If you know where I got the title for this post, you know. :) #bridgefour
I have recurring thoughts to share my recovery here again. I paused because I realized one of my reasons for blogging was to seek attention and approval. For that reason I hesitate to start again. At this point I’m certain God has prompted me, so here we go. I pray my Higher Power helps me see my weaknesses when they surface and surrender them to Him so that they don’t get in the way of my recovery or my trying to help others.
Interesting… my first thought just now was to share something I thought would garner praise. Hah! Instead I’ll start with my weakness.
I still struggle. Gratefully the severity and frequency of my addiction have declined immensely. I no longer feel consumed by it. I have days when I’m dishonest with myself and try to have just one small drink, so to speak; thinking I can control it. I can’t. The longer I wait to surrender these thoughts and feelings to God, the harder it is to let them go.
I have learned a few truths about myself the last few years:
- All fantasy, not just sexual fantasy, is dangerous for me. I don’t mean reading books about wizards and dragons. I mean fantasy that feeds my pride. For example, I tend to fantasize about winning arguments, playing out all the gotchas and zings. I do this in my mind with both imagined and actual people, sometimes replaying past arguments, always plugging in my elevated self, and always winning.
- I matter to God. He is eager to rescue and strengthen me.

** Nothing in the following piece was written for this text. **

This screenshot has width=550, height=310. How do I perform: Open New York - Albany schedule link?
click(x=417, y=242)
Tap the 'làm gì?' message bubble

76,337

- I view my sins (rebellion) and my weaknesses (mortal conditions and incomplete character) differently. They are not the same thing. God feels differently about each one, and He invites me to act differently when I see each one. In both cases I need Jesus Christ to overcome them. Just as I am powerless to overcome my addictions on my own, and I am powerless to overcome my weaknesses on my own.
- Giving my will to God is a necessary first step of my discipleship. Giving my self to God is a transforming next step. I cannot become patient when I am unwilling to give Him my impatience.
I’m slowly learning that acceptance is the key to my peace and happiness. I’m also learning that to some degree I struggle with codependency, and that I often do the right things for the wrong reasons. This has led to extreme “tired in my bones” exhaustion. I am learning to prioritize my self care, to not run faster than I have strength. Turns out God was serious when He taught that. I’m learning He even demonstrated it during His ministry on earth.
This has been a liberating, miraculous, and almost incredible journey. By the grace of God and by working the 12 Steps, I have made tremendous progress over my addictions in the last few years. I got to facilitate a recovery group for two years. I get to sponsor people and watch God work miracles in their lives. I have had patient and wise sponsors, therapists, and friends. He sends me the people I need when I need them. I am a better man today.
If you are struggling to believe that your life will get better, I know what that feels like. I know what it’s like to be overwhelmed and then have another hardship added to the pile. I still have many days like that.
I have learned for myself that God is eager to give His children everything we need, including hardship, so that we can receive the kind of peace only He offers. I have tasted it. I want to have more it. It is worth the temporary pain! I believe God provides a way forward through my difficulties instead of shortcuts out of them because He loves me too much to shortchange my growth. I know from experience He visits His people in their affliction.
I pray I will turn to Him sooner in hard moments and let go of trying to do things my way.